All bartenders and servers will be required to complete a training course before they can serve alcohol in South Carolina under legislation that is headed for the state Senate floor.
The proposal which passed the Senate Judiciary Committee on Tuesday would require servers be trained on how to recognize problem drinkers and the potential liability their establishments face if that individual later gets into a DUI-related crash. The legislation is nicknamed “Alli’s Law” after an Upstate teen killed in a drunk driving collision.
Right now, South Carolina only makes training mandatory if the business is cited for alcohol violations. However, the South Carolina Restaurant and Lodging Association’s director John Durst has said most bars already require the training for their servers.

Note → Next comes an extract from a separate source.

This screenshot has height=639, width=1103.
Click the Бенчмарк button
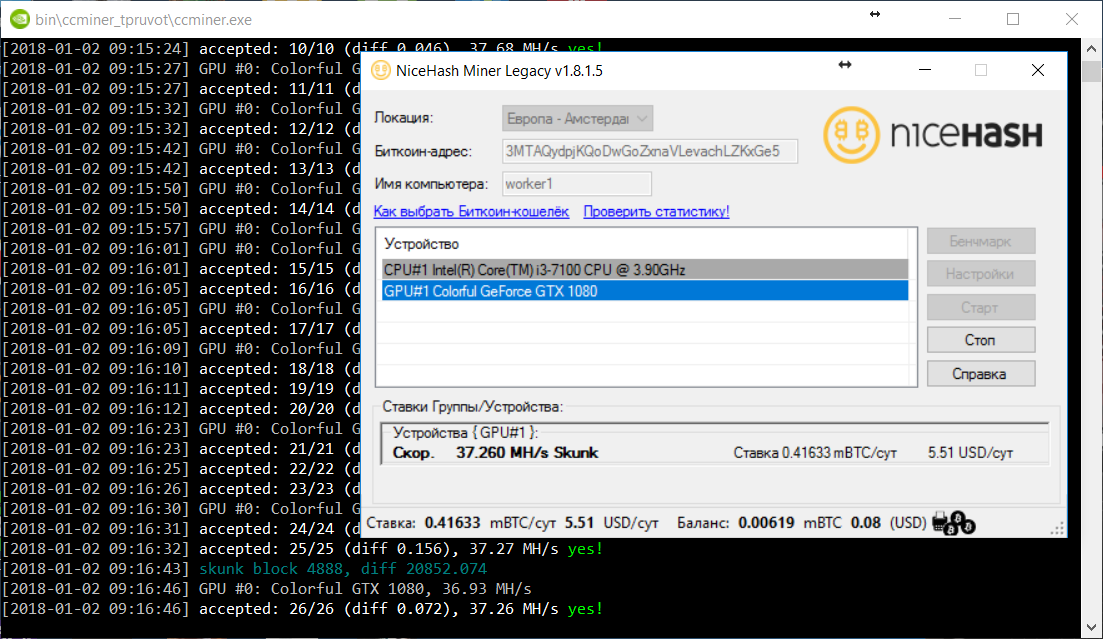coord(980,241)
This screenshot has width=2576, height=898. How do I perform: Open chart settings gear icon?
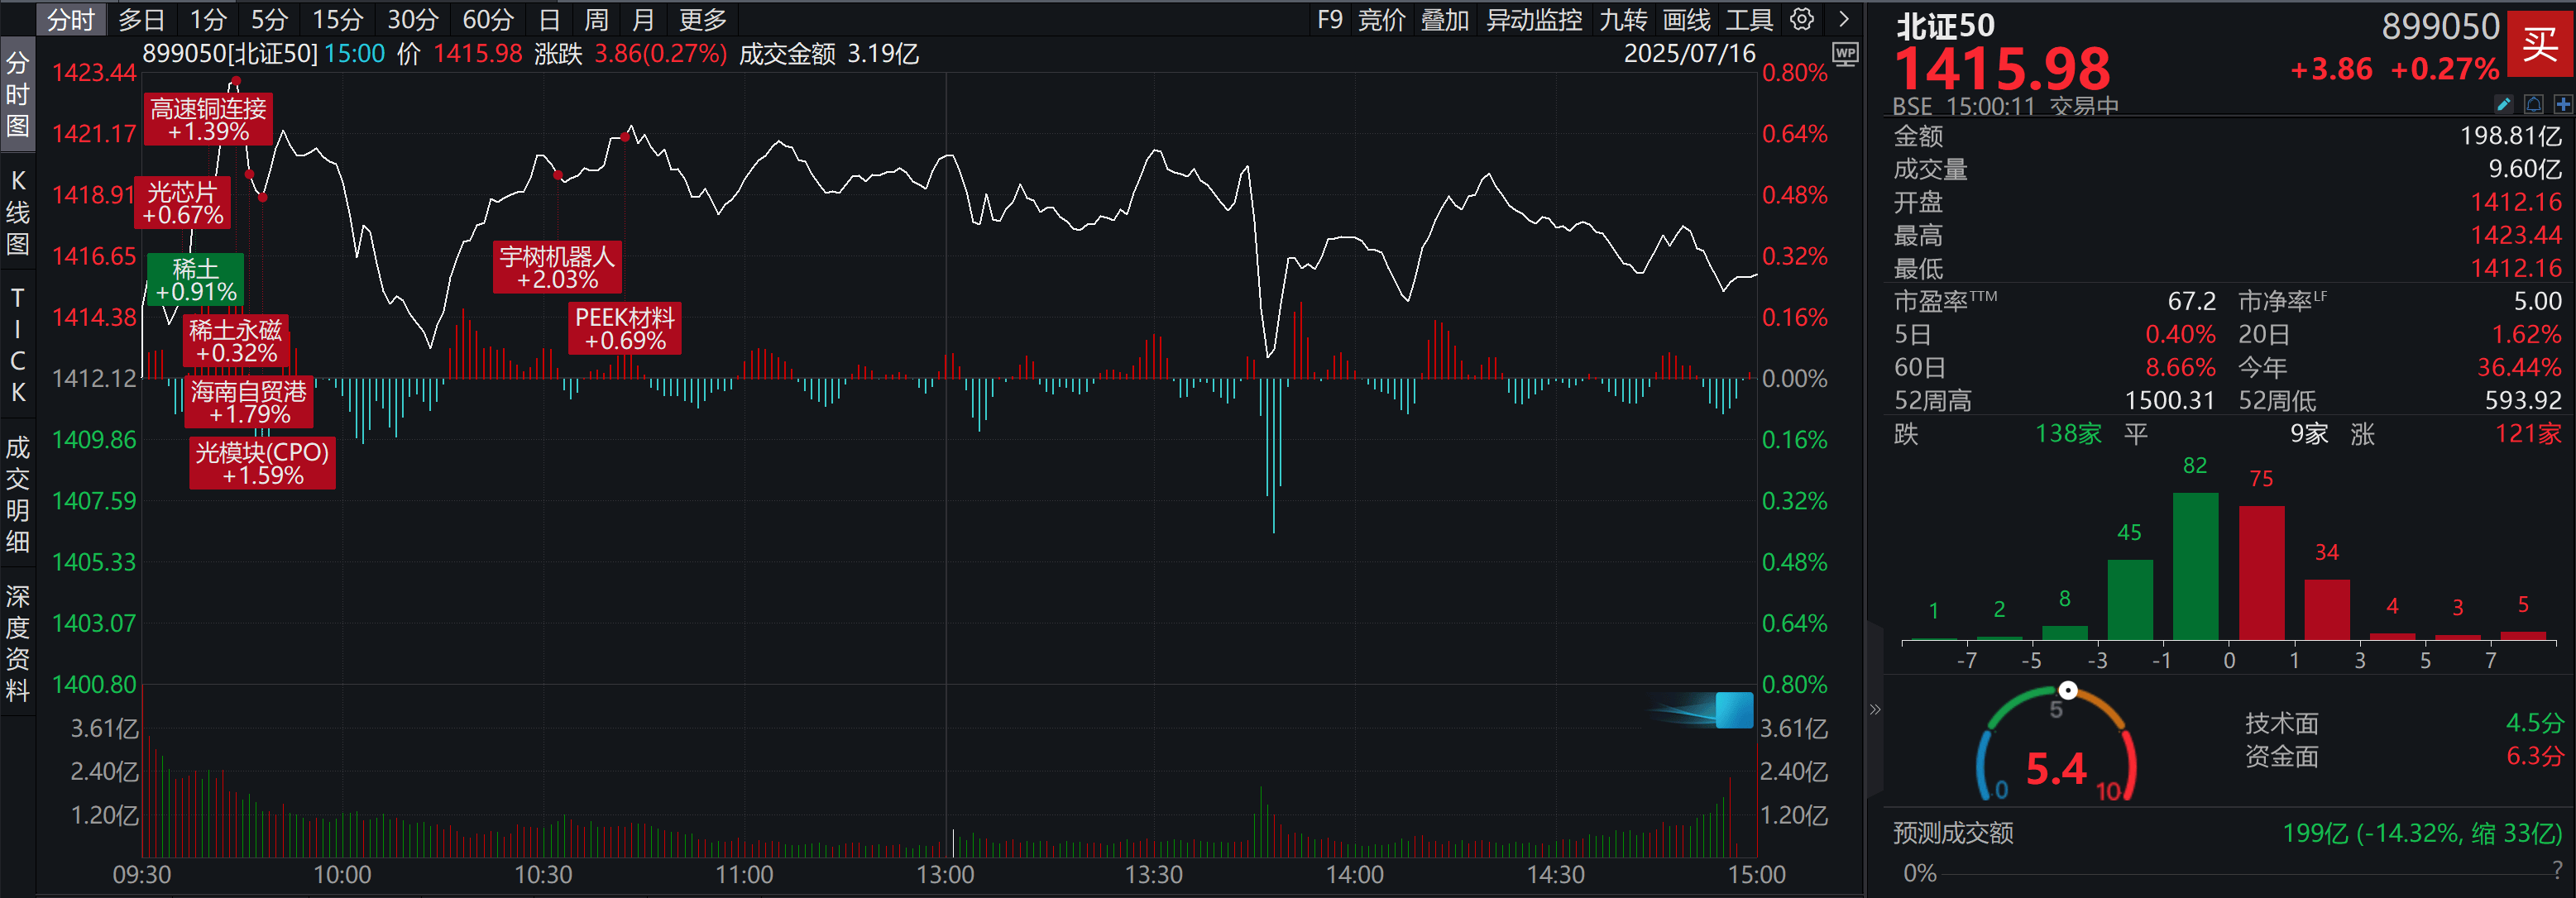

“The people that aren’t doing this already are the people this is going to hurt,” said the bill’s co-sponsor State Sen. Stephen Goldfinch, R-Georgetown, said.
The measure passed 17-2, after opponents raised concerns about whether the bill is necessary or if restaurants and bars should simply require the training out of their own best interests.
“Are we trying to regulate ourselves into a situation where we make it harder for people to transact business,” said State Sen. Gerald Malloy, D-Darlington. “I’m starting to sound like I’m on the other side now,” he said in a joking reference to Republicans’ usual skepticism for tougher business regulations.
Under the bill, South Carolina’s Department of Alcohol and Other Drug Abuse Services would contract with a provider that would offer the “Alcohol Server Certificate” courses. The courses could not cost more than $50 per individual.